With an evident effort, the King uncurled his white-knuckled fingers from his dagger hilt. He sighed, “Aye. An assassin, you say?”
“Or a crazy man.”
“Forgive me, one moment.” Beran stalked over to the door and yanked it open. Aranya winced at the low-voiced but acerbic tenor of his interrogation of the duty guard. But when he returned, all he said was, “A trusted insider. It’s almost impossible to defend against such an attack. Are you truly unharmed?”
“Not a scratch.”
Aranya decided not to bother him with the question of the magic she may or may not have glimpsed.
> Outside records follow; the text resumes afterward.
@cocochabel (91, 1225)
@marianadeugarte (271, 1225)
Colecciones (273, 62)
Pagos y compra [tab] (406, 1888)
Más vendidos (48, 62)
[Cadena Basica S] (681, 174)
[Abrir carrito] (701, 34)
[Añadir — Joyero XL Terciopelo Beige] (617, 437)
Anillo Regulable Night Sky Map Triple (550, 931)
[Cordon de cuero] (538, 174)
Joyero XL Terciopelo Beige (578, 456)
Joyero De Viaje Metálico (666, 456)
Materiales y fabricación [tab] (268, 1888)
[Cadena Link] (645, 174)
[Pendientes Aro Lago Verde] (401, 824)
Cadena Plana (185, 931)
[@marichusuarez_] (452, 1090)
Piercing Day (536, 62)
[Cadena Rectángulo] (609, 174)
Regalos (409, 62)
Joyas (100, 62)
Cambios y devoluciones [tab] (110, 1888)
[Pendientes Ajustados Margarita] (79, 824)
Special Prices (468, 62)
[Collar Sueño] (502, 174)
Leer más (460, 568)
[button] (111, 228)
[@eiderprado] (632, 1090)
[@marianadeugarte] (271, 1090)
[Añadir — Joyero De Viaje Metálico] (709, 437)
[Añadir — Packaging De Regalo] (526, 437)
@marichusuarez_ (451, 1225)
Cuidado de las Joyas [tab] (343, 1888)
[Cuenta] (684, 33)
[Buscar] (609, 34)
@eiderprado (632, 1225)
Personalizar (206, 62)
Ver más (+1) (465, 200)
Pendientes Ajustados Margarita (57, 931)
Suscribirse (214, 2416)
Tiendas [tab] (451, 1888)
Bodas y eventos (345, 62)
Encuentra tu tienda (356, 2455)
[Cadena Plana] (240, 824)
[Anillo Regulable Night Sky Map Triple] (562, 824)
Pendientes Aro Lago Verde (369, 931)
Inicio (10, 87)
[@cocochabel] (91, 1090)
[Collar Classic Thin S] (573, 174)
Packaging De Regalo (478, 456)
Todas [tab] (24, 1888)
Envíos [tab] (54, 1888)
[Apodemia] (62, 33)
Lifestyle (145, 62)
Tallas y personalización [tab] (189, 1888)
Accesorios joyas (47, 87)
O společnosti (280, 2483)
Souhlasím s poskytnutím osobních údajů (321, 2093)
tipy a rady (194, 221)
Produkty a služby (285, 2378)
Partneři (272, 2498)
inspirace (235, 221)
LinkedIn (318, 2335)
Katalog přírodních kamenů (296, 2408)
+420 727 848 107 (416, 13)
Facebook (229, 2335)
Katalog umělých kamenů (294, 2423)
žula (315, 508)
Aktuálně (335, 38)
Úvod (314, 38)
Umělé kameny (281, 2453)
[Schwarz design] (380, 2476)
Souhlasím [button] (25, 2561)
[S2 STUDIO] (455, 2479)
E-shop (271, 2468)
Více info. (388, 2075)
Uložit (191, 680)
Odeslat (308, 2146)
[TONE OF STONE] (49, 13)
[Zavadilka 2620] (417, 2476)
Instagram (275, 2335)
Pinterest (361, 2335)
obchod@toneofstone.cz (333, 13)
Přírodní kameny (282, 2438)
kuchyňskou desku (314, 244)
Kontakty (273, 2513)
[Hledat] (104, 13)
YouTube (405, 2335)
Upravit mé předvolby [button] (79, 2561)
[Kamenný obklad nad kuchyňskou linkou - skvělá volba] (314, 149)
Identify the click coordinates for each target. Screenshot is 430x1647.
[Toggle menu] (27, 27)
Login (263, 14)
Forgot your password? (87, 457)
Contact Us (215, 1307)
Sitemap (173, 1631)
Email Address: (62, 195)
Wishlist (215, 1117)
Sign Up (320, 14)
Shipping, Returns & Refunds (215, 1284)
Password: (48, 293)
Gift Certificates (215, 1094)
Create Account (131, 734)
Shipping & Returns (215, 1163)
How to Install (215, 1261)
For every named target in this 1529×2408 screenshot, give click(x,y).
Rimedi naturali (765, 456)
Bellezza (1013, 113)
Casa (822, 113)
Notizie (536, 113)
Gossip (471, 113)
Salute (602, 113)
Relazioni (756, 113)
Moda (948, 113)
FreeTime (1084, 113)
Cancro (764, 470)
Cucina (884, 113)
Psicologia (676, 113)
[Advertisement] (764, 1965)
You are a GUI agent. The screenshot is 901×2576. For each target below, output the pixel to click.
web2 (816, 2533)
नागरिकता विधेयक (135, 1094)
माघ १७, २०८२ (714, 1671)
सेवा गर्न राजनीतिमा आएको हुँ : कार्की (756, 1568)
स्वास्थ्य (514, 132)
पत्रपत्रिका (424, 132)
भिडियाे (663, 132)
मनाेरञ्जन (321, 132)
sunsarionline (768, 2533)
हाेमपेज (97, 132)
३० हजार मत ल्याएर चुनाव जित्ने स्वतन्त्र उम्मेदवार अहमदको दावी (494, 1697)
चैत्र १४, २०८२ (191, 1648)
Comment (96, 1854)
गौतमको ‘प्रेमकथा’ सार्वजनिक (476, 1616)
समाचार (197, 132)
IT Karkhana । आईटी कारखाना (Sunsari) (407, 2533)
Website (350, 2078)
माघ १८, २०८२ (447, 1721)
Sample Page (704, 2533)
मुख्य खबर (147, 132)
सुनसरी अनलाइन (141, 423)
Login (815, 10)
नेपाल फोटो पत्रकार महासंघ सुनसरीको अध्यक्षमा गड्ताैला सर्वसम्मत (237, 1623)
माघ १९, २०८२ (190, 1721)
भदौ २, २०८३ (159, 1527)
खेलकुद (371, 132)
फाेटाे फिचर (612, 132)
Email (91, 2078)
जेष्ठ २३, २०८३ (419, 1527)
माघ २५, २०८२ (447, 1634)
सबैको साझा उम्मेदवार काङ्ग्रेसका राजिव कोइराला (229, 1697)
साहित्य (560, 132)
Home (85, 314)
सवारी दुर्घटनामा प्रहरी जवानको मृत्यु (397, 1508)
Seeing his daughter apparently rise from the dead was more than enough for a father to deal with for one week, wasn’t it? She touched her upper arm pensively. Not an inkling of magic.
On cue, King Beran said, “Apart from assassins, what’s on your mind, Aranyi?”
Aranyi–the intimate form of her name. She always considered it a special sign of his affection for her. She wondered what he had called her mother, Izariela. Izari? Izi?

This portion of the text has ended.